En une fraction de seconde, le regard de Lucretzia devint si noir qu'Harlace, pourtant stoïque, recula d'un pas en s'excusant. Néanmoins, il n'avait pas tort.
Auria profita d'un interlude entre deux cours pour donner rendez-vous à Velcane sur un banc, sous un charmant arbre du parc d'Ylisse. Ce dernier la retrouva avec plaisir, mais fut perturbé par son important sourire plein joie, une expression inhabituelle chez la Princesse. Sans rien dire, Auria fit s'asseoir son ami et lui tendit une boîte sur laquelle son nom avait été minutieusement gravé. À l'intérieur, un somptueux bracelet fait main, symbole de leur amitié.
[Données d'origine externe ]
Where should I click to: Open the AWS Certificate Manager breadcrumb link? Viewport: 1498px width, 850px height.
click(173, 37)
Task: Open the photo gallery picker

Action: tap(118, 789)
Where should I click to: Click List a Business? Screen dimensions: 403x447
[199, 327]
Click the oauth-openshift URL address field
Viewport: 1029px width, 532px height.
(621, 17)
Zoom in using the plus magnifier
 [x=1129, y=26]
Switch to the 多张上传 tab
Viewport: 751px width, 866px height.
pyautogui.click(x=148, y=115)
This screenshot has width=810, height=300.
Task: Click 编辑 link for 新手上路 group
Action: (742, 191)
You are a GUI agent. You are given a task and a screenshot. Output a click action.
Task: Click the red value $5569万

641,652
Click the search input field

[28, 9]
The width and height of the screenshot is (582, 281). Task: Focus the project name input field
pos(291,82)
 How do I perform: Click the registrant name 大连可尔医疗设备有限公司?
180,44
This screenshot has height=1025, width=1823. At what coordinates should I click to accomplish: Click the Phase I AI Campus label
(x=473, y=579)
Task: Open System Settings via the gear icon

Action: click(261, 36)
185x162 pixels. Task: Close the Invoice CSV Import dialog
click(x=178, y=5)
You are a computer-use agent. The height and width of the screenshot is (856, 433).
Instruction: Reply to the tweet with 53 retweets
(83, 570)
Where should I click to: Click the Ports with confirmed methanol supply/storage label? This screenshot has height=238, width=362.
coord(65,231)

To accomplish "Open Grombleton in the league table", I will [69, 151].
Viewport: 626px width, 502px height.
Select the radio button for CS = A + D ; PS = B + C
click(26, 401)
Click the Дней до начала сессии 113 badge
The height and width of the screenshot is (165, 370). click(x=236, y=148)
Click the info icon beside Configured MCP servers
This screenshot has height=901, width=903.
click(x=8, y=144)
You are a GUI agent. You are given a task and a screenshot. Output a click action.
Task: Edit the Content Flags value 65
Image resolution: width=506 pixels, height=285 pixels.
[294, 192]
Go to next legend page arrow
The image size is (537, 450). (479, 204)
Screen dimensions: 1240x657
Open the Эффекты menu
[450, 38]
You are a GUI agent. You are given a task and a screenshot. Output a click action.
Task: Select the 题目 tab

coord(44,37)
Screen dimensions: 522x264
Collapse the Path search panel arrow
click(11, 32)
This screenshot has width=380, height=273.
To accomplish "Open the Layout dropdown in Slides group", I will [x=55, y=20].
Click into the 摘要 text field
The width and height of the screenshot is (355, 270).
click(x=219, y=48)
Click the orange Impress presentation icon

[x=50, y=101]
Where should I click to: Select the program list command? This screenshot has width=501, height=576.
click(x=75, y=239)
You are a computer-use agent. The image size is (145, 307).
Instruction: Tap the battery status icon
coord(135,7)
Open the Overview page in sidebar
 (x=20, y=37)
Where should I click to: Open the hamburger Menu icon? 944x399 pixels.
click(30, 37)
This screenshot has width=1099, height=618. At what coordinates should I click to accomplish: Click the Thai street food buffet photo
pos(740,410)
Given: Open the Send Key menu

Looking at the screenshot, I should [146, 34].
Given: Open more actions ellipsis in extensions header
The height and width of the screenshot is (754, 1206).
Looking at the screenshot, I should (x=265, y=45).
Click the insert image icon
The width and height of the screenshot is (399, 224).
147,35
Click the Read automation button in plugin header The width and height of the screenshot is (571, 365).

– Merci d'être mon ami, sans toi, jamais je n'aurais eu le courage de m'imposer face à Séphyra. Mon année aurait été triste et solitaire, tu es le seul que ne me juge pas das mon dos. Même si tu as un caractère de pourceau parfois, tu es sincère et loyal, alors merci, exprima très joyeusement Auria en plaçant le bracelet autour du poignet de Velcane.
Celui-ci ne savait pas quoi dire, il était tout bonnement ému. Pour lui, c'était naturel. Auria était une fille brillante, créative, intéressante et super sympa, il n'avait aucune raison de ne pas l'aimer, Telrion passa près d'eux, interrompant ce doux moment.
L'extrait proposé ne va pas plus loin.